TomorrowTalks with Anna Malaika Tubbs: "Erased: What American Patriarchy Has Hidden from Us"
Event description
- Academic events
- Arts and entertainment
- Family friendly
- Free
- Inclusion
- Open to the public
Arizona State University welcomes the New York Times bestselling author Anna Malaika Tubbs as a guest in its TomorrowTalks series. Tubbs will discuss her new latest book "Erased: What American Patriarchy Has Hidden from Us" in an online event on Wednesday, February 4, 2026 at 6 p.m. Arizona / MST (5 p.m. PDT / 6 p.m. MDT / 7 p.m. CDT / 8 p.m. EDT).
The conversation will be facilitated by ASU James Wright, Associate Professor in School of Public Affairs.
The event is free of charge and open to the public; please register to attend.

About the book
"The thing American patriarchy fears most is the inherent power we each possess when we know what we are capable of, when we know what legacies we carry, and when we come together." — Anna Malaika Tubbs
From the founding fathers to the current Supreme Court justices, from the treatment of enslaved women to the American maternal health crisis, from the exclusion of women in the Constitution to the continued lack of an Equal Rights Amendment. Anna Malaika Tubbs brings together academic research, stories of freedom fighters, and her own experience to reveal what is erased in the wake of American patriarchy.

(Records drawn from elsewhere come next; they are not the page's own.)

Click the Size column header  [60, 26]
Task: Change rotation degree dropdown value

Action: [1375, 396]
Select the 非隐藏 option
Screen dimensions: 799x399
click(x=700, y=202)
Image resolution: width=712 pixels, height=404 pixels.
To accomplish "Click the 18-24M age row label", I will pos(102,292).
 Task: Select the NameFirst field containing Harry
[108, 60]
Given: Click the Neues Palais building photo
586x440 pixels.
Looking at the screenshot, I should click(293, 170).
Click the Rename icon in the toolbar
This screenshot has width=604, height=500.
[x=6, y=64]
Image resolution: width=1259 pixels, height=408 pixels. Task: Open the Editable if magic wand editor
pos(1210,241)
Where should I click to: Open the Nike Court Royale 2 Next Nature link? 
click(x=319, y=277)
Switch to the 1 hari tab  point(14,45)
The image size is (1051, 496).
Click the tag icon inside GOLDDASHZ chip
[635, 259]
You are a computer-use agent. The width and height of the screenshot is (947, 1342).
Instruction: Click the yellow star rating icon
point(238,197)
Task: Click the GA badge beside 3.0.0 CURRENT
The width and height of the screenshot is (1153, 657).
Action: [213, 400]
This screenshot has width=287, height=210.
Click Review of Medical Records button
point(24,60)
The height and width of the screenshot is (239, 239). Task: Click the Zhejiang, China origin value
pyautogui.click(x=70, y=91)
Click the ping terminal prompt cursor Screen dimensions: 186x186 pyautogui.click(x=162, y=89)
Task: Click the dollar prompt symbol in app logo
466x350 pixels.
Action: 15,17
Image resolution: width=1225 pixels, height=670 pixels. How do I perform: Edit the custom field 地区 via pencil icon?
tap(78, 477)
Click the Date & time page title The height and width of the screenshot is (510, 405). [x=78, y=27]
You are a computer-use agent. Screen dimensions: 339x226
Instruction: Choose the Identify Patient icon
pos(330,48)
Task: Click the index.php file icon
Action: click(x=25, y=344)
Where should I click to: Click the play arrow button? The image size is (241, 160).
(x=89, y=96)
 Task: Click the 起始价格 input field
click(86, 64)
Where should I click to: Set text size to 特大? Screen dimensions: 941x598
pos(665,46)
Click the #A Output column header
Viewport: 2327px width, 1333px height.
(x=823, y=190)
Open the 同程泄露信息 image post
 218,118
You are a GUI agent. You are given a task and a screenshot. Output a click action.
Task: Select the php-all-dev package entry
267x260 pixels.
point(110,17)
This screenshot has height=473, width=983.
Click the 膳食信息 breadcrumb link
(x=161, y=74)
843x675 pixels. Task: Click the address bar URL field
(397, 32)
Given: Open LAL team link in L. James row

Read a review of her book on the 19th News.
About the author
Anna Malaika Tubbs is a New York bestselling author and multidisciplinary expert on current and historical understandings of race, gender, and equity. Her previous book is The Three Mothers: How the Mothers of Martin Luther King, Jr., Malcolm X, and James Baldwin Shaped a Nation. Tubbs has published in Time, New York magazine, CNN, Motherly, and the Guardian, among others. She holds a PhD in sociology and masters in multidisciplinary gender studies from Cambridge and a bachelors in medical anthropology from Stanford University.
About the facilitator
James E. Wright II, Ph.D. is an associate professor at Arizona State in the School of Public Affairs and the School of Criminology and Criminal Justice. His research specializes in race, justice, equity, policing and organizational management. His research has examined the impacts of body cameras on racial disparities in policing, the impacts of providing public access to police misconduct allegations, police officer decision making during police stops, how physical appearance impacts use of force. His research has appeared, in the fields leading research journals, including Journal of Public Administration Research and Theory, Public Administration Review, Public Management Review, Public Performance Management Review, The American Review of Public Administration, Social Science Quarterly and others.
Dr. Wright received his bachelor’s degree from the University of Southern California, master’s in public policy from Pepperdine University, master’s in theological studies from Liberty University and PhD in public administration and policy from American University.
About the series
TomorrowTalks place thought leaders of today in conversation with the changemakers of tomorrow: our students. Each distinguished speaker explains how they use writing to address our most pressing challenges. TomorrowTalks are a student-engagement initiative led by the Division of Humanities in The College of Liberal Arts and Sciences at ASU and hosted by ASU's Humanities Institute and the Department of English in partnership with Macmillan Publishers.